This volume includes essays on five plays, Romeo and Juliet, Anthony and Cleopatra, Measure for Measure, Troilus and Cressida, and The Winter's Tale, and within these Bloom meditates on Shakespeare's work as a whole. He also draws on his formidable knowledge of Plato, Rousseau, and others to bring both ancients and moderns into the conversation. The result is a truly synoptic treatment of eros-not only a philosophical reflection on Shakespeare, but a survey of the human spirit and its tendency to seek what Bloom calls the "connectedness" of love and friendship.

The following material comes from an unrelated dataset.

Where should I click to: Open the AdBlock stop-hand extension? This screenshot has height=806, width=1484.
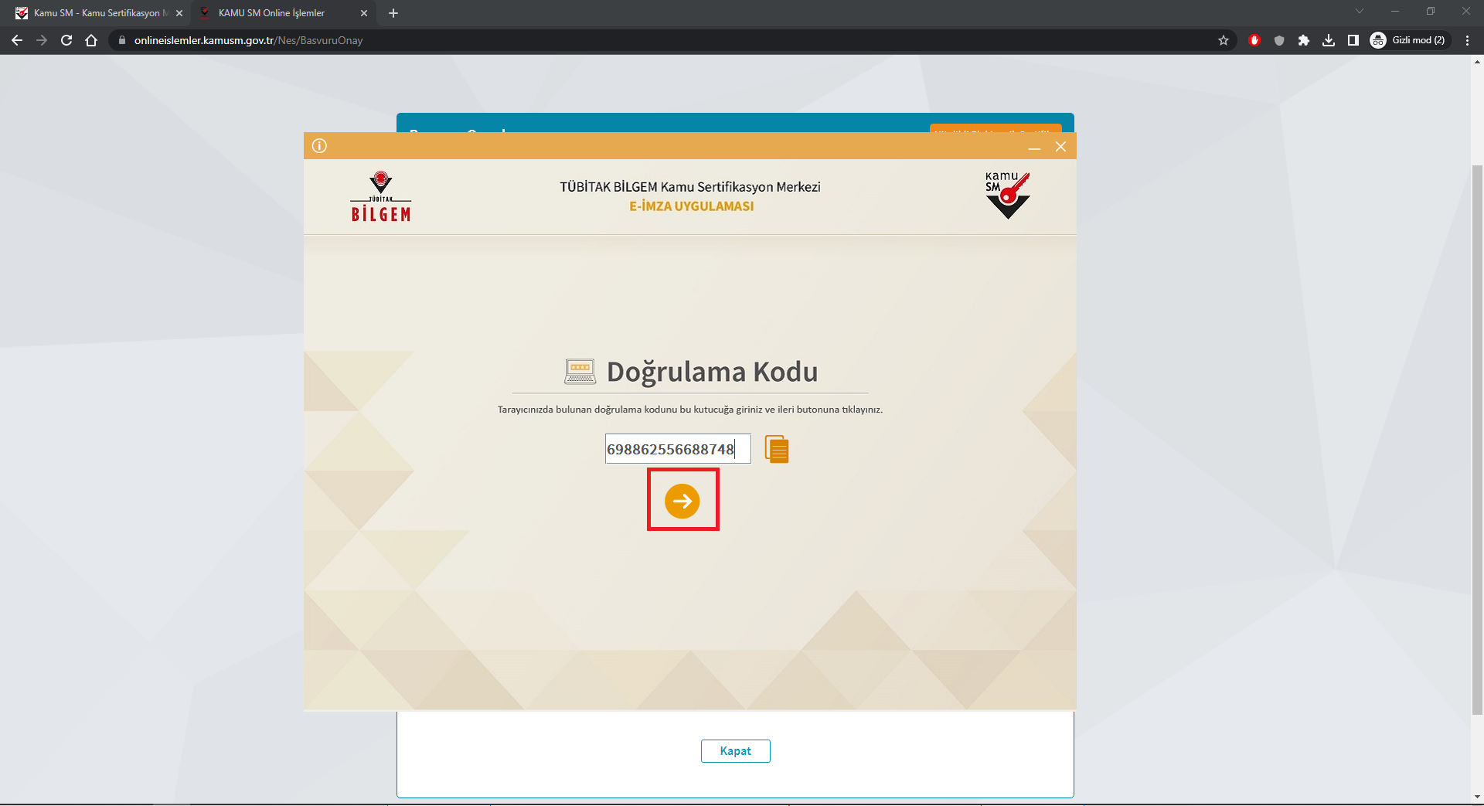tap(1254, 40)
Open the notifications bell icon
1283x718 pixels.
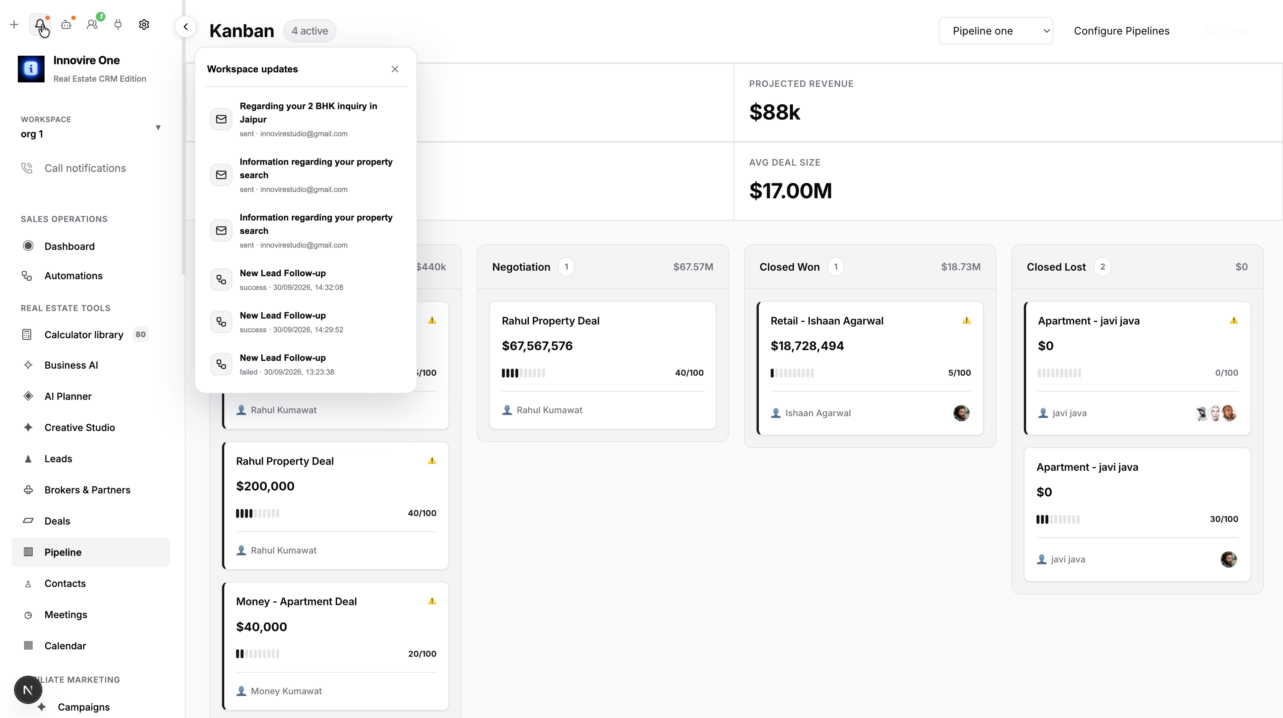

These highly original interpretations of the plays convey a deep respect for their author and a deep conviction that we still have much to learn from him. In Bloom's view, we live in a love-impoverished age; he asks us to turn once more to Shakespeare because the playwright gives us a rich version of what is permanent in human nature without sharing our contemporary assumptions about erotic love.
"Provocative and illuminating." -Michiko Kakutani, New York Times
"A brilliant analysis of the erotic ugliness and the balancing erotic grace of The Winter's Tale . . . and Bloom makes more sense of [Measure for Measure] than anyone else I have read." -A. S. Byatt, Washington Post Book World
At his death in 1992, Allan Bloom was the John U. Nef Distinguished Service Professor in the Committee on Social Thought at the University of Chicago. He is the author of several books, including Shakespeare's Politics (with Harry V. Jaffa) and The Closing of the American Mind.